Sounding off at Bard
We love to receive feedback at Bard on the Beach and one consistent note from patrons last season was that from certain parts of the house in our new and bigger Mainstage Theatre tent, it could sometimes be difficult to hear the actors. One of the most iconic features of the Mainstage tent is its open back; sound can escape through it and that adds to the challenge of projecting voices, music and sound effects throughout the large space. So – a new custom designed sound system was needed. Chris Engleman (head of audio) and Terry Hilton (design consultant/assistant) designed the system while Gearforce and Smith Sound supplied the necessary equipment to create a one-of-a kind audio system for Bard.
While I am many things – ahem – a gear head I am not. I will let Sparky Lawrence (Bard’s Production Manager) explain what they did.
"Basically what we have done is to build 2 complete, separate sound systems that run through one console - a playback of cues system, and some discreet amplification of the actors’ voices from the stage. These systems serve the more challenging portions of the theatre where it proved difficult to hear last year.
Through a console, things like music, dogs barking, etc are played through the main system which feeds a number of speakers throughout the theatre. These are the ones that are the most easy to see; they are left, right and center of the stage, with 9 speakers set up behind the last row of the audience. The sub woofers are under the seating deck. This is the system that the sound designers use for their designs, and individual level settings are possible for each speaker to create special effects; for example, like a horse is riding around the theatre.

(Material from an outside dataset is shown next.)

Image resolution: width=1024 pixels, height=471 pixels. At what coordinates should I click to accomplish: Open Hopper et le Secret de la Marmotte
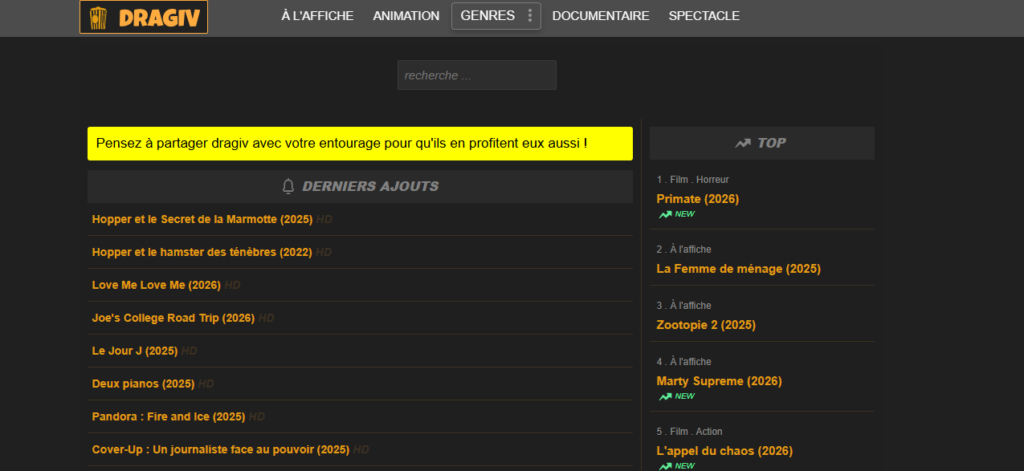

The second system is for the monitoring of the actors’ voices. This is done through microphones hung over the stage, specifically designed to hang in a theatre to mic actors or musicians. They feed into a separate system of eight speakers which are hung over the audience; these eight speakers are directed towards the upper areas of the theatre where a boost of audio from the stage is needed. The sound from this monitoring system is "delayed" so that when the amplified actor’s voice reaches the audience member, it is synchronized with the sound effects and music – just as it would be heard by someone sitting in the front row.
The final step of the monitoring system was to set up the speaker system so that it doesn't sound like a speech is coming from an artificial source, but is in fact being produced directly by the actor’s voice."
So – that’s the sound story. But of course the best way to appreciate the changes is to hear them for yourself. Go, listen, and let us know what you think!